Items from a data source
★ ★ ★ ★ ★ ★ ★
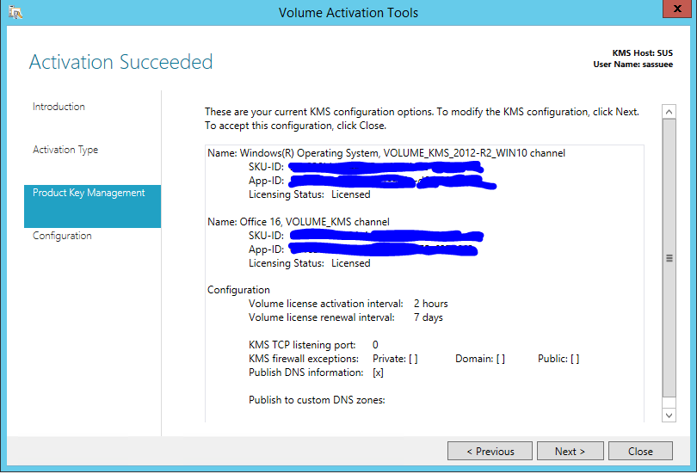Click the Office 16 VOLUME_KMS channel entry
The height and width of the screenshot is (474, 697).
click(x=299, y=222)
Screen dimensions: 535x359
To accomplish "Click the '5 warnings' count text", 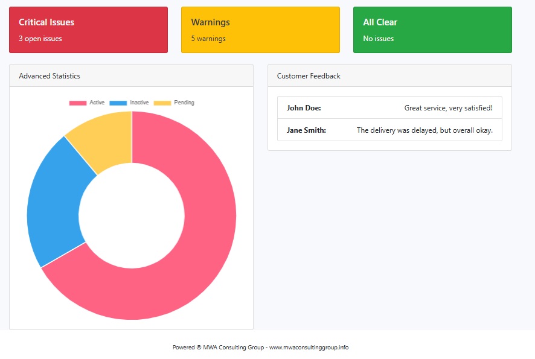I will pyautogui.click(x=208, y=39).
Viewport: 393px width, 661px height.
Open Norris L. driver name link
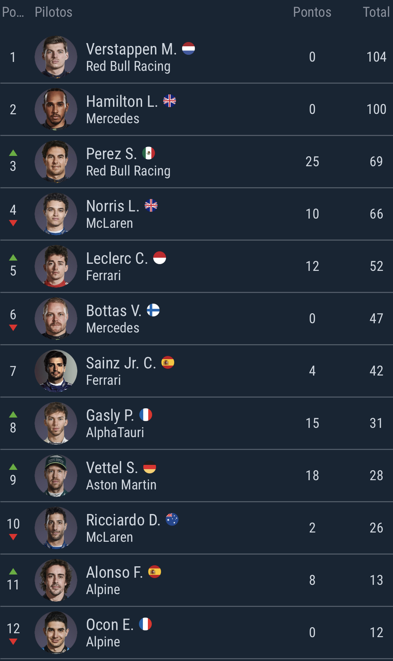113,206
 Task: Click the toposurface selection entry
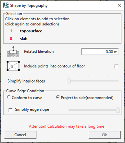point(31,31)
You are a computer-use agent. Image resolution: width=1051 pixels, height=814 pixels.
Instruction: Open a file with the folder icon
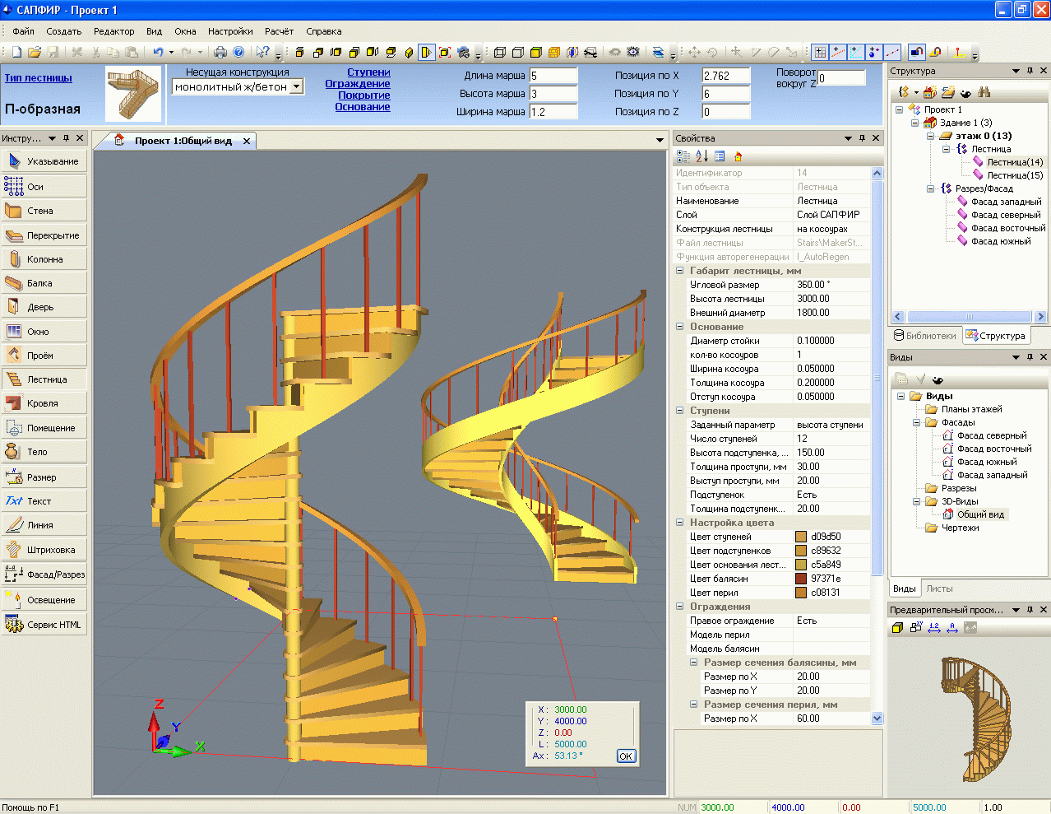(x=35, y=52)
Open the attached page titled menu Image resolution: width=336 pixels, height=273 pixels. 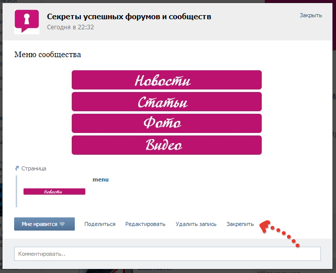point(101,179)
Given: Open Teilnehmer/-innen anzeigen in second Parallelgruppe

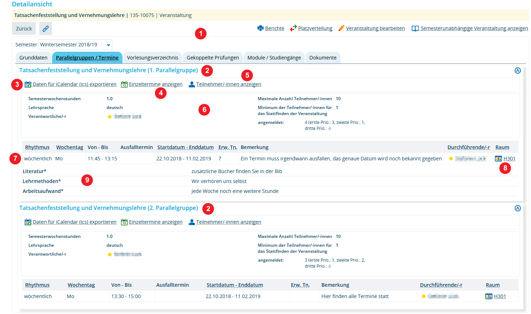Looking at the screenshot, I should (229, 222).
★ ★ ★ ★ ★ ★ ★
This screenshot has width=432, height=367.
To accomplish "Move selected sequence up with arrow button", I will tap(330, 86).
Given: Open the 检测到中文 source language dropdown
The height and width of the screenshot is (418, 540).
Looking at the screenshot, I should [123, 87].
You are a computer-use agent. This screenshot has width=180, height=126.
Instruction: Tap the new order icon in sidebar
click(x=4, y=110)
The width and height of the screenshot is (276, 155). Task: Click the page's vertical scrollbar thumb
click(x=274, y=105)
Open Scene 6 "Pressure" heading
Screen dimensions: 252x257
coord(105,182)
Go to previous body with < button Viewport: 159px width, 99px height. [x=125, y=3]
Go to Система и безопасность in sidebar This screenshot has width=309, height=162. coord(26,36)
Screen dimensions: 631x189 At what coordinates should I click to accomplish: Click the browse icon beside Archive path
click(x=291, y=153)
★ ★ ★ ★ ★ ★ ★
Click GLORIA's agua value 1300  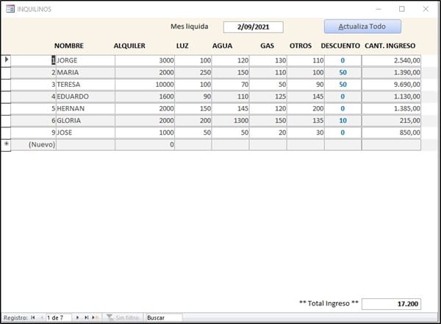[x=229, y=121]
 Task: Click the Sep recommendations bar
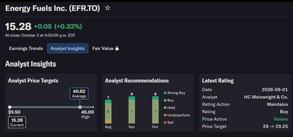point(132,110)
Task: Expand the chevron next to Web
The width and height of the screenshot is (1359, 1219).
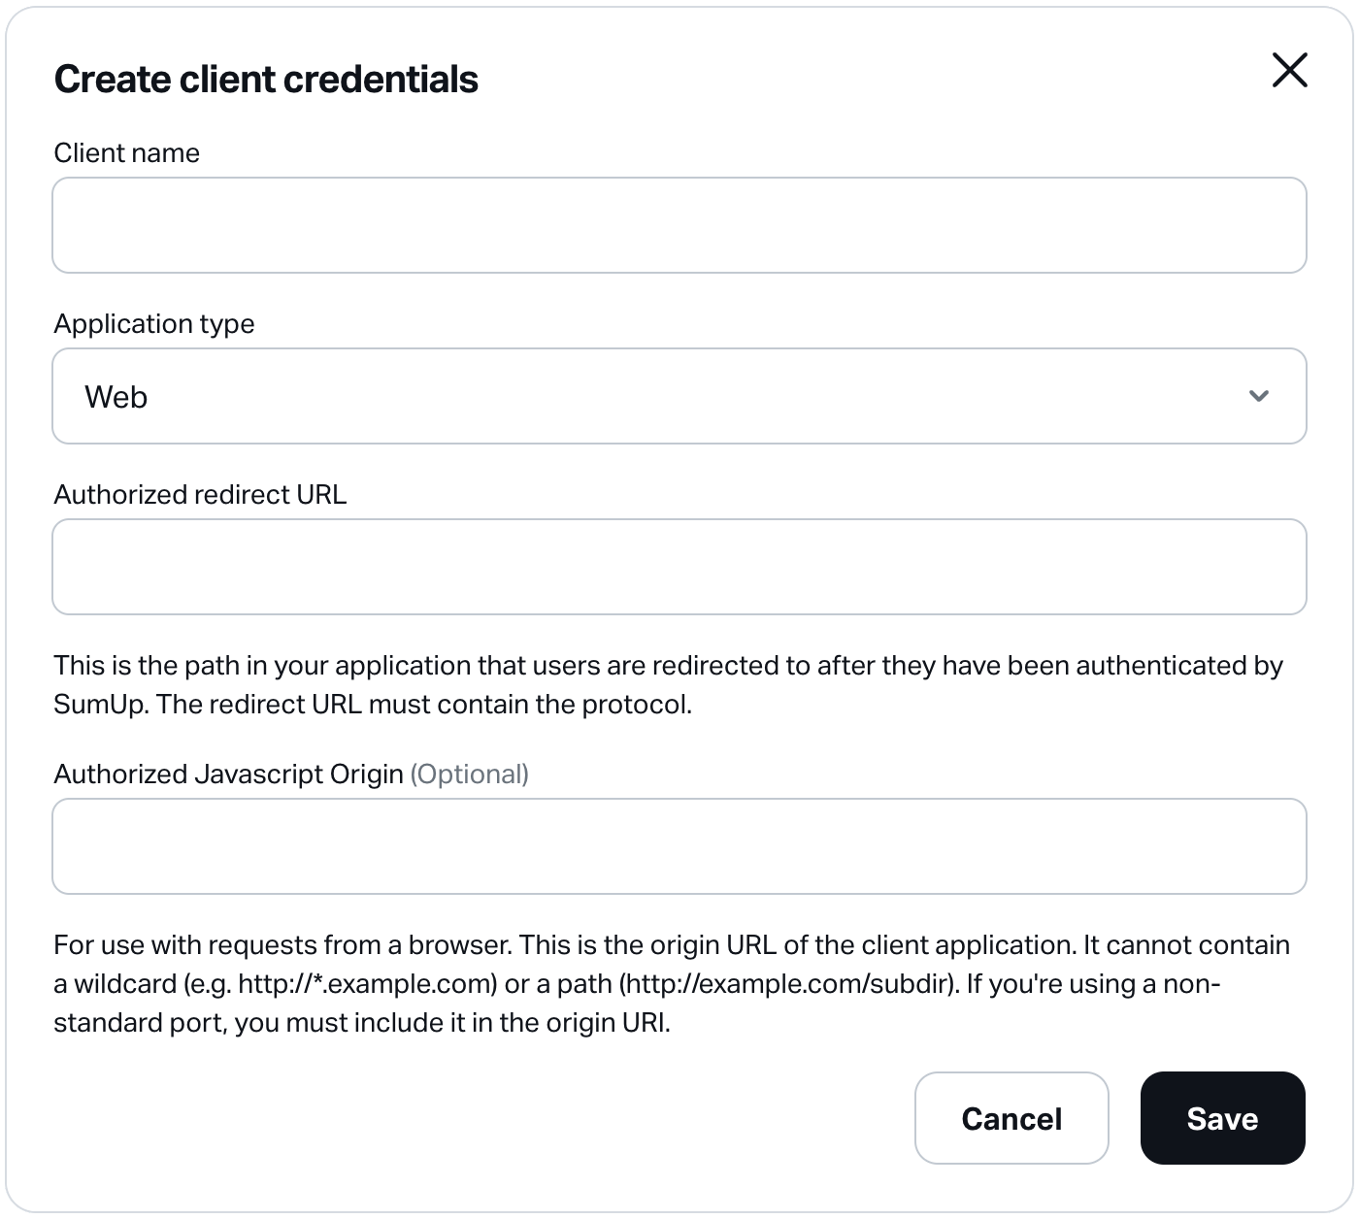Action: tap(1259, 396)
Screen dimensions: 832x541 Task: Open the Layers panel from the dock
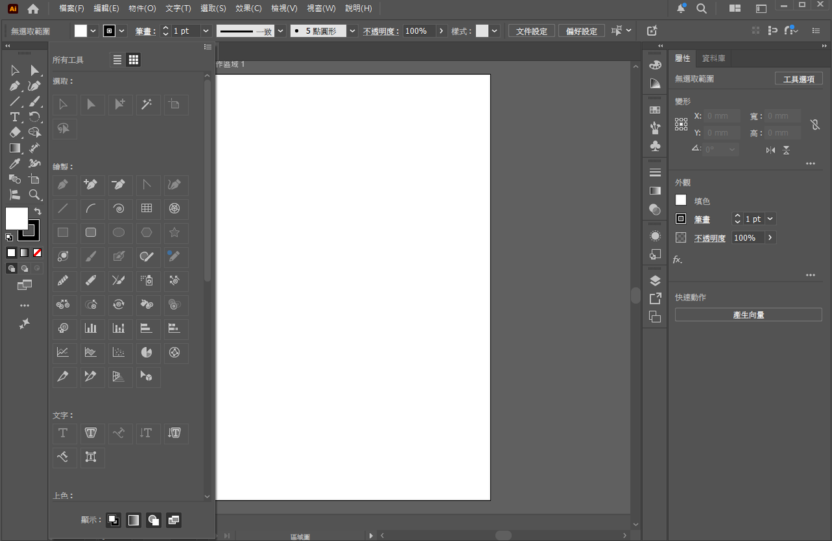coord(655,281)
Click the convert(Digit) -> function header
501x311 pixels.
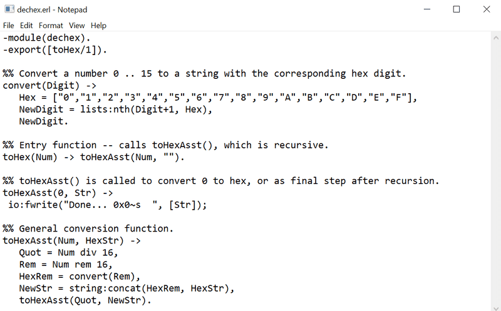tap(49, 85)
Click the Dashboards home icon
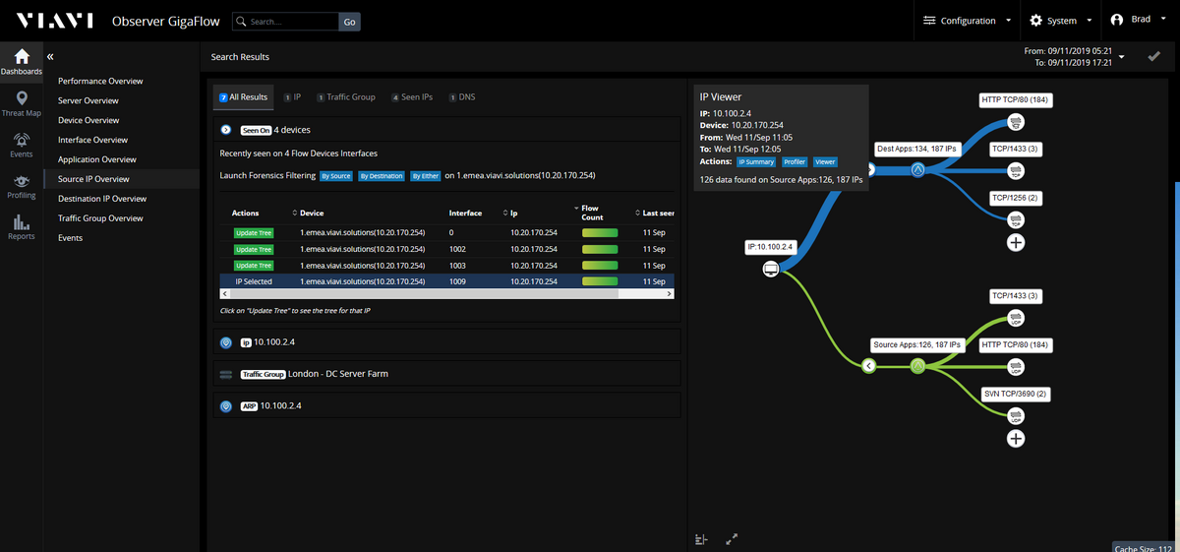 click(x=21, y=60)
★ ★ ★ ★ ★ ★ ★
### [What needs to be done]
Filter the records down to the lines containing the word "agent", and copy those.

### [Solution for this task]
You are a computer-use agent. Image resolution: width=1051 pixels, height=814 pixels.
You are a computer-use agent. This screenshot has width=180, height=126.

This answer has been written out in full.